A numerical and experimental methodology for overcoming challenges arising from friction stir welding of dissimilar metals

Abstract

Friction stir welding is a rather recent solid state welding technique which presents several advantages over conventional fusion welding techniques. Different aspects of this process are thoroughly investigated in this work; experimentally the effect of the several process parameters on the resultant joint quality and strength is analyzed and it was found that placing the softer material in the advancing side could result in better mixing between the two sides. Additionally, intermetallic compounds were detected at the abutting interface between dissimilar materials through SEM/EDX analysis. The increase in the quantity of these intermetallic compounds is found to decrease the strength of the joints drastically.

Moreover, this process was reproduced using finite elements modelling software Deform in efforts to save long and costly experiments and measure state variables in the bulk of the welded nugget. Temperature profiles at specific points in the system are compared between the experiments and the ones resulting from the FEM. After testing several friction coefficients, a best fit was chosen in order to minimize the error between the maximum temperature measured at these specific points. Additionally, the volume fraction of the welded interface also compared favorably to the experimental volume fraction as obtained from EDX/SEM. Improvements to the results of the proposed model can be achieved by changing the flow stress models of the materials or by finding answers to allow the solution of the simulation to converge when the workpiece is modelled as two separate entities (each representing one material) or eventually by creating a user-sub routine that includes the temperature-time transformation plots to better reproduce the resultant structure between the dissimilar materials.

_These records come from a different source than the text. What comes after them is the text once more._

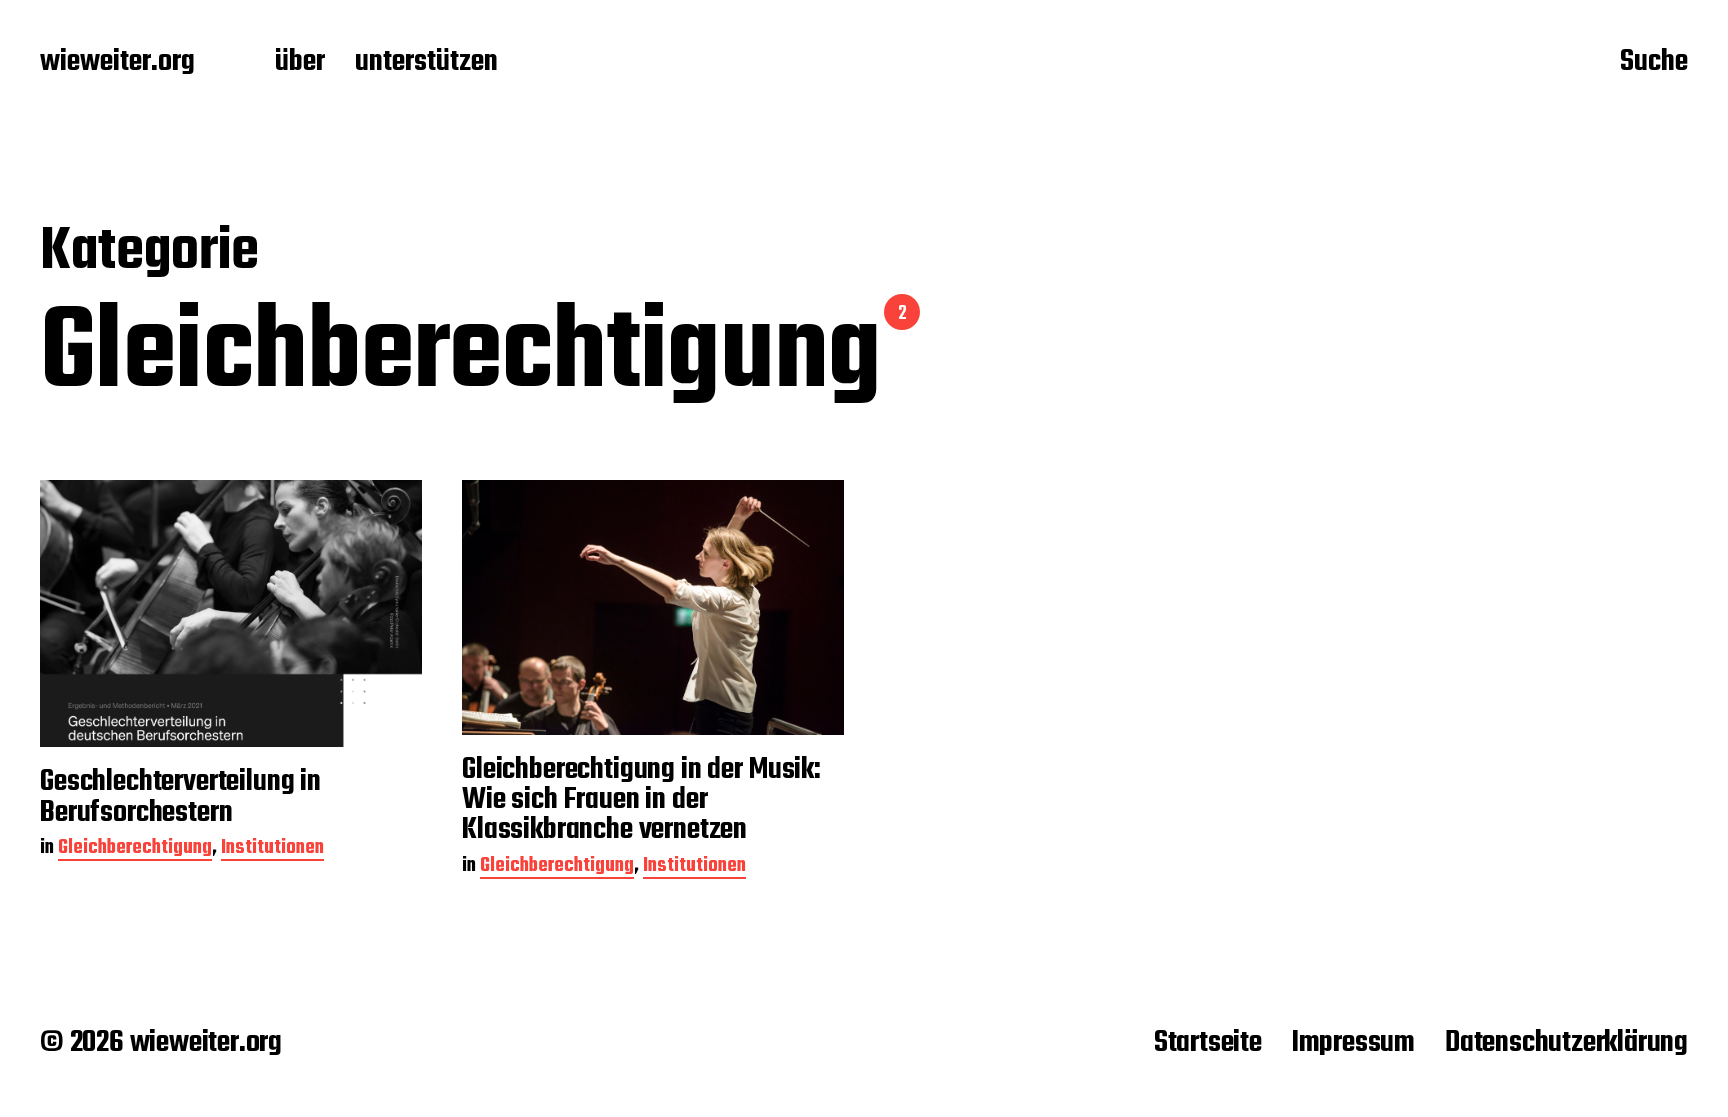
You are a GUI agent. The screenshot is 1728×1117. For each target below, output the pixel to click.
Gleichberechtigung (135, 849)
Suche (1654, 63)
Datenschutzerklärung (1566, 1043)
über (300, 63)
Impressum (1353, 1043)
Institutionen (272, 849)
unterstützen (426, 63)
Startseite (1208, 1043)
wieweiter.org (117, 63)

In an effort to understand the mechanisms that guides the deformation mechanism at an incoherent interface, molecular dynamics simulations are conducted using LAMMPS. In the first simulations, a pristine Al/Fe interface was created and compressed at constant strain rate of 5.107s-1. A remarkable mixing was found at the advanced stages of the simulations, at temperatures starting as low at 150K and going up to 900K. The RDF suggests that the created intermetallic compound has the structure of AlFe also known as the CsCl crystalline structure. In other simulations, different strain rates were tested and the nucleation of dislocations was observed across the incoherent interface. It was noticed that the first dislocations appeared in the bulk of the aluminum region. After that the dislocations pile up at the interface from the aluminum region and thus constitute a favorable nucleation site for the dislocations in the iron region. Two yield points were discerned on the stress strain plots at different temperatures corresponding to the nucleation of dislocations in the two regions Al and Fe respectively. The flow and yield stresses were then fitted into thermally activated equations as a function of temperature and strain rates. Finally, the valuable information obtained from these developed simulations were used for comparison in a different loading stress type; this type the mixing and resultant composition of the interface were analyzed following mixing from a nanometric tool rotating and feeding at the Al/Fe interface. Such a process did not yield a variation in the RDF before and after the passage of the tool which could be due to the extremely fast speeds of the tool out of other reasons.